_What is being asked:_ Extract all of the data below and reproduce every line unchanged.

[Start of Records shown]

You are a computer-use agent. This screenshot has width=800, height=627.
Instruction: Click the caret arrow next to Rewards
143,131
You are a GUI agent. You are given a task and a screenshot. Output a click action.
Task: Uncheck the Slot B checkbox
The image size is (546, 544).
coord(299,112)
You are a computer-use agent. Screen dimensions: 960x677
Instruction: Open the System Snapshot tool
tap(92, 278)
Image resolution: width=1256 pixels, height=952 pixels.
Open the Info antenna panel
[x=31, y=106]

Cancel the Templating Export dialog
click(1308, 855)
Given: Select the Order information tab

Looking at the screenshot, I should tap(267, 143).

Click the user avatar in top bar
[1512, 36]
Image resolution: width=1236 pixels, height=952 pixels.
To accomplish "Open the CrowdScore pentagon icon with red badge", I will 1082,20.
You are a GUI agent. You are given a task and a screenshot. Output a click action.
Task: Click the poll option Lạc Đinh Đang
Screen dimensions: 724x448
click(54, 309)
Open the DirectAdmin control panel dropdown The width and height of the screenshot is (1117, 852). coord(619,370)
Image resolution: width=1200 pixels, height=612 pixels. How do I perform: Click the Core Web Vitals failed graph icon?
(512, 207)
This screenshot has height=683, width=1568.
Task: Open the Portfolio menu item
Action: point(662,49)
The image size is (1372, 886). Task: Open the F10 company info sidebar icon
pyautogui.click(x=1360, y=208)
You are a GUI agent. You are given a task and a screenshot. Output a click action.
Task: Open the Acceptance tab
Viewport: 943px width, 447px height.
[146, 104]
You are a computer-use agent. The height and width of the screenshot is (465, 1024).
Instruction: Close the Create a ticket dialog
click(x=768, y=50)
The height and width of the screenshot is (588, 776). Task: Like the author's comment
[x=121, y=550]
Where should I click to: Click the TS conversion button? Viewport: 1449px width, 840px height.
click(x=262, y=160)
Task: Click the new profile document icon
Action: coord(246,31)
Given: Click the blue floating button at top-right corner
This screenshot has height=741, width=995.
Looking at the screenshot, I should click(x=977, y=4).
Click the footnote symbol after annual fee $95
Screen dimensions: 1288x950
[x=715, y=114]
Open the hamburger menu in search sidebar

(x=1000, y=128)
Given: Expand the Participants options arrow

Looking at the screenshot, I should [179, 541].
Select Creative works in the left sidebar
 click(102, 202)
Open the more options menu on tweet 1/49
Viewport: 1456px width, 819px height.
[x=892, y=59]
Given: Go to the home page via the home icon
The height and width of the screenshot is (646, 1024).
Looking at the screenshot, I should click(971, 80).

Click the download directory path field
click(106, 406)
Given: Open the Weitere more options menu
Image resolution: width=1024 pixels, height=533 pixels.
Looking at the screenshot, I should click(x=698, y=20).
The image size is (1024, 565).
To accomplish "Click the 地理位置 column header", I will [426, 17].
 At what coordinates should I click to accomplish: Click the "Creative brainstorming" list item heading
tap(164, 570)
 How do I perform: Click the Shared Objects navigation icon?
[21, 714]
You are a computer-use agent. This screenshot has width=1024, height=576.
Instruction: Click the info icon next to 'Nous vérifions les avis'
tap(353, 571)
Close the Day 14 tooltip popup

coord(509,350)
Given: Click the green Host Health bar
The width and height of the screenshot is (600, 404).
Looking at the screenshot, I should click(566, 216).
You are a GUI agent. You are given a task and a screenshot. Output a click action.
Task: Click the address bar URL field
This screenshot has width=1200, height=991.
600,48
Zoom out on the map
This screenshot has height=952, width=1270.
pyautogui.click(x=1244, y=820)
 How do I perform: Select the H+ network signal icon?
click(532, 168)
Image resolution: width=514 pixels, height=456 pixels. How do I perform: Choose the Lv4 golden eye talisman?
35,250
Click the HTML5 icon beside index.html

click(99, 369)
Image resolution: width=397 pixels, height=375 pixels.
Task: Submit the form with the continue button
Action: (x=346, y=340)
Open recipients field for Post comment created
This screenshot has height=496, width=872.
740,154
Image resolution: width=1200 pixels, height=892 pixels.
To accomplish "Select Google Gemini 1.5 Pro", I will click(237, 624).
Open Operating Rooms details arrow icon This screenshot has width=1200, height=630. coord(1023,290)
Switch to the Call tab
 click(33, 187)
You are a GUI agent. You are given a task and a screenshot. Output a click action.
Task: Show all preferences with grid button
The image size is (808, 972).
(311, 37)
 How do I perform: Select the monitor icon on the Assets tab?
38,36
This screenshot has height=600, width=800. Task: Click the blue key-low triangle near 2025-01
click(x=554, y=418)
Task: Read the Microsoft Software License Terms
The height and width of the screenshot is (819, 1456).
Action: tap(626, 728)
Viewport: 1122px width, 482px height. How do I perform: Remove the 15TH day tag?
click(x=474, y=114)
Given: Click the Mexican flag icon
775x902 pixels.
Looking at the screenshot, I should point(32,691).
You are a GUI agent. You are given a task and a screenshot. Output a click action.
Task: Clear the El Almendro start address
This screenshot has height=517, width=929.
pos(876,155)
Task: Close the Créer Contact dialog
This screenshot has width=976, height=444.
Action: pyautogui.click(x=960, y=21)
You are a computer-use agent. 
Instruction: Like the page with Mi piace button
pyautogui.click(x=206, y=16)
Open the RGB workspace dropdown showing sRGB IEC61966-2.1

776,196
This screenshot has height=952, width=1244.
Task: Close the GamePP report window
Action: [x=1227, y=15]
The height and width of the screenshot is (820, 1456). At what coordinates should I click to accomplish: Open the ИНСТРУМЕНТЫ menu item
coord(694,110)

[End of Records shown]

_Response below:_
You are a computer-use agent. This screenshot has width=800, height=627.
Instruction: Click the caret arrow next to Rewards
143,131
You are a GUI agent. You are given a task and a screenshot. Output a click action.
Task: Uncheck the Slot B checkbox
The image size is (546, 544).
coord(299,112)
You are a computer-use agent. Screen dimensions: 960x677
Instruction: Open the System Snapshot tool
tap(92, 278)
Image resolution: width=1256 pixels, height=952 pixels.
Open the Info antenna panel
[x=31, y=106]

Cancel the Templating Export dialog
click(1308, 855)
Given: Select the Order information tab

Looking at the screenshot, I should tap(267, 143).

Click the user avatar in top bar
[1512, 36]
Image resolution: width=1236 pixels, height=952 pixels.
To accomplish "Open the CrowdScore pentagon icon with red badge", I will 1082,20.
You are a GUI agent. You are given a task and a screenshot. Output a click action.
Task: Click the poll option Lạc Đinh Đang
Screen dimensions: 724x448
click(54, 309)
Open the DirectAdmin control panel dropdown The width and height of the screenshot is (1117, 852). coord(619,370)
Image resolution: width=1200 pixels, height=612 pixels. How do I perform: Click the Core Web Vitals failed graph icon?
(512, 207)
This screenshot has height=683, width=1568.
Task: Open the Portfolio menu item
Action: point(662,49)
The image size is (1372, 886). Task: Open the F10 company info sidebar icon
pyautogui.click(x=1360, y=208)
You are a GUI agent. You are given a task and a screenshot. Output a click action.
Task: Open the Acceptance tab
Viewport: 943px width, 447px height.
[146, 104]
You are a computer-use agent. The height and width of the screenshot is (465, 1024).
Instruction: Close the Create a ticket dialog
click(x=768, y=50)
The height and width of the screenshot is (588, 776). Task: Like the author's comment
[x=121, y=550]
Where should I click to: Click the TS conversion button? Viewport: 1449px width, 840px height.
click(x=262, y=160)
Task: Click the new profile document icon
Action: coord(246,31)
Given: Click the blue floating button at top-right corner
This screenshot has height=741, width=995.
Looking at the screenshot, I should click(x=977, y=4).
Click the footnote symbol after annual fee $95
Screen dimensions: 1288x950
[x=715, y=114]
Open the hamburger menu in search sidebar

(x=1000, y=128)
Given: Expand the Participants options arrow

Looking at the screenshot, I should [179, 541].
Select Creative works in the left sidebar
 click(102, 202)
Open the more options menu on tweet 1/49
Viewport: 1456px width, 819px height.
[x=892, y=59]
Given: Go to the home page via the home icon
The height and width of the screenshot is (646, 1024).
Looking at the screenshot, I should click(971, 80).

Click the download directory path field
click(106, 406)
Given: Open the Weitere more options menu
Image resolution: width=1024 pixels, height=533 pixels.
Looking at the screenshot, I should click(x=698, y=20).
The image size is (1024, 565).
To accomplish "Click the 地理位置 column header", I will [426, 17].
 At what coordinates should I click to accomplish: Click the "Creative brainstorming" list item heading
tap(164, 570)
 How do I perform: Click the Shared Objects navigation icon?
[21, 714]
You are a computer-use agent. This screenshot has width=1024, height=576.
Instruction: Click the info icon next to 'Nous vérifions les avis'
tap(353, 571)
Close the Day 14 tooltip popup

coord(509,350)
Given: Click the green Host Health bar
The width and height of the screenshot is (600, 404).
Looking at the screenshot, I should click(566, 216).
You are a GUI agent. You are given a task and a screenshot. Output a click action.
Task: Click the address bar URL field
This screenshot has width=1200, height=991.
600,48
Zoom out on the map
This screenshot has height=952, width=1270.
pyautogui.click(x=1244, y=820)
 How do I perform: Select the H+ network signal icon?
click(532, 168)
Image resolution: width=514 pixels, height=456 pixels. How do I perform: Choose the Lv4 golden eye talisman?
35,250
Click the HTML5 icon beside index.html

click(99, 369)
Image resolution: width=397 pixels, height=375 pixels.
Task: Submit the form with the continue button
Action: (x=346, y=340)
Open recipients field for Post comment created
This screenshot has height=496, width=872.
740,154
Image resolution: width=1200 pixels, height=892 pixels.
To accomplish "Select Google Gemini 1.5 Pro", I will click(237, 624).
Open Operating Rooms details arrow icon This screenshot has width=1200, height=630. coord(1023,290)
Switch to the Call tab
 click(33, 187)
You are a GUI agent. You are given a task and a screenshot. Output a click action.
Task: Show all preferences with grid button
The image size is (808, 972).
(311, 37)
 How do I perform: Select the monitor icon on the Assets tab?
38,36
This screenshot has height=600, width=800. Task: Click the blue key-low triangle near 2025-01
click(x=554, y=418)
Task: Read the Microsoft Software License Terms
The height and width of the screenshot is (819, 1456).
Action: tap(626, 728)
Viewport: 1122px width, 482px height. How do I perform: Remove the 15TH day tag?
click(x=474, y=114)
Given: Click the Mexican flag icon
775x902 pixels.
Looking at the screenshot, I should point(32,691).
You are a GUI agent. You are given a task and a screenshot. Output a click action.
Task: Clear the El Almendro start address
This screenshot has height=517, width=929.
pos(876,155)
Task: Close the Créer Contact dialog
This screenshot has width=976, height=444.
Action: pyautogui.click(x=960, y=21)
You are a computer-use agent. 
Instruction: Like the page with Mi piace button
pyautogui.click(x=206, y=16)
Open the RGB workspace dropdown showing sRGB IEC61966-2.1

776,196
This screenshot has height=952, width=1244.
Task: Close the GamePP report window
Action: [x=1227, y=15]
The height and width of the screenshot is (820, 1456). At what coordinates should I click to accomplish: Open the ИНСТРУМЕНТЫ menu item
coord(694,110)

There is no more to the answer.